◆ DESCRIPTION OF THE TASK: Could you give back the whole listing exactly as written?

◆ THE RECORDS:
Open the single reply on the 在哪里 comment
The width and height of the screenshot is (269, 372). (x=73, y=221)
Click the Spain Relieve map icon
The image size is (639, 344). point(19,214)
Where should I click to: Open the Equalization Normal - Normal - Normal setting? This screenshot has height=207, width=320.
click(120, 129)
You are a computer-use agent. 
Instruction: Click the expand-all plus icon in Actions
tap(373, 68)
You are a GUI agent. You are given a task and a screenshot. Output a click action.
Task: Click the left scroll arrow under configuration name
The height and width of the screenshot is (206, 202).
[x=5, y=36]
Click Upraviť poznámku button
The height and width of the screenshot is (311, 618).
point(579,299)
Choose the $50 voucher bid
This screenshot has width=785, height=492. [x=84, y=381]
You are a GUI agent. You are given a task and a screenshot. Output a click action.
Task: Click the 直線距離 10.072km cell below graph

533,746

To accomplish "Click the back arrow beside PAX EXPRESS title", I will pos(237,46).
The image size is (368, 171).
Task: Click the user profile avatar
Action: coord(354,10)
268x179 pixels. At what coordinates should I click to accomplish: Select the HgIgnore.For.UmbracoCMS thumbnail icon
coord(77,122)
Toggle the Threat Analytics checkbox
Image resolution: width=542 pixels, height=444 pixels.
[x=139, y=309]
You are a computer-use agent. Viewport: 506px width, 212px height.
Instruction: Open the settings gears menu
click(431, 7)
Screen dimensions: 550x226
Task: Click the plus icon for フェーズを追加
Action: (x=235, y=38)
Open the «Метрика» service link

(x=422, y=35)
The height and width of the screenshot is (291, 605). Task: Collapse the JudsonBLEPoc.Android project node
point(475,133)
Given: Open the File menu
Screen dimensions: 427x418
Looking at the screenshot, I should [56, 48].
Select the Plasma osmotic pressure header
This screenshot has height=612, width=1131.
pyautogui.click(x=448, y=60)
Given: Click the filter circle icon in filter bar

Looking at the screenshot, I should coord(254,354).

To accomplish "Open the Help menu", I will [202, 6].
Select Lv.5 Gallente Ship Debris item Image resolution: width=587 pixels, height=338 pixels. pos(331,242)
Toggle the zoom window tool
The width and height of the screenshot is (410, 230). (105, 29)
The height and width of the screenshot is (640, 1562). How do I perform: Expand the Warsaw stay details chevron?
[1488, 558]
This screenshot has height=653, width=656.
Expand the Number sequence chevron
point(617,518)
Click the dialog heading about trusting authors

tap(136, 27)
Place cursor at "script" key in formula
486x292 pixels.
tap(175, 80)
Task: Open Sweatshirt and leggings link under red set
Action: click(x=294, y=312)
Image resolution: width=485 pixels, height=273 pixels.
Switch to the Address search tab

◆ RESPONSE TO THE EXERCISE:
Open the single reply on the 在哪里 comment
The width and height of the screenshot is (269, 372). (x=73, y=221)
Click the Spain Relieve map icon
The image size is (639, 344). point(19,214)
Where should I click to: Open the Equalization Normal - Normal - Normal setting? This screenshot has height=207, width=320.
click(120, 129)
You are a computer-use agent. 
Instruction: Click the expand-all plus icon in Actions
tap(373, 68)
You are a GUI agent. You are given a task and a screenshot. Output a click action.
Task: Click the left scroll arrow under configuration name
The height and width of the screenshot is (206, 202).
[x=5, y=36]
Click Upraviť poznámku button
The height and width of the screenshot is (311, 618).
point(579,299)
Choose the $50 voucher bid
This screenshot has width=785, height=492. [x=84, y=381]
You are a GUI agent. You are given a task and a screenshot. Output a click action.
Task: Click the 直線距離 10.072km cell below graph

533,746

To accomplish "Click the back arrow beside PAX EXPRESS title", I will pos(237,46).
The image size is (368, 171).
Task: Click the user profile avatar
Action: coord(354,10)
268x179 pixels. At what coordinates should I click to accomplish: Select the HgIgnore.For.UmbracoCMS thumbnail icon
coord(77,122)
Toggle the Threat Analytics checkbox
Image resolution: width=542 pixels, height=444 pixels.
[x=139, y=309]
You are a computer-use agent. Viewport: 506px width, 212px height.
Instruction: Open the settings gears menu
click(431, 7)
Screen dimensions: 550x226
Task: Click the plus icon for フェーズを追加
Action: (x=235, y=38)
Open the «Метрика» service link

(x=422, y=35)
The height and width of the screenshot is (291, 605). Task: Collapse the JudsonBLEPoc.Android project node
point(475,133)
Given: Open the File menu
Screen dimensions: 427x418
Looking at the screenshot, I should [56, 48].
Select the Plasma osmotic pressure header
This screenshot has height=612, width=1131.
pyautogui.click(x=448, y=60)
Given: Click the filter circle icon in filter bar

Looking at the screenshot, I should coord(254,354).

To accomplish "Open the Help menu", I will [202, 6].
Select Lv.5 Gallente Ship Debris item Image resolution: width=587 pixels, height=338 pixels. pos(331,242)
Toggle the zoom window tool
The width and height of the screenshot is (410, 230). (105, 29)
The height and width of the screenshot is (640, 1562). How do I perform: Expand the Warsaw stay details chevron?
[1488, 558]
This screenshot has height=653, width=656.
Expand the Number sequence chevron
point(617,518)
Click the dialog heading about trusting authors

tap(136, 27)
Place cursor at "script" key in formula
486x292 pixels.
tap(175, 80)
Task: Open Sweatshirt and leggings link under red set
Action: click(x=294, y=312)
Image resolution: width=485 pixels, height=273 pixels.
Switch to the Address search tab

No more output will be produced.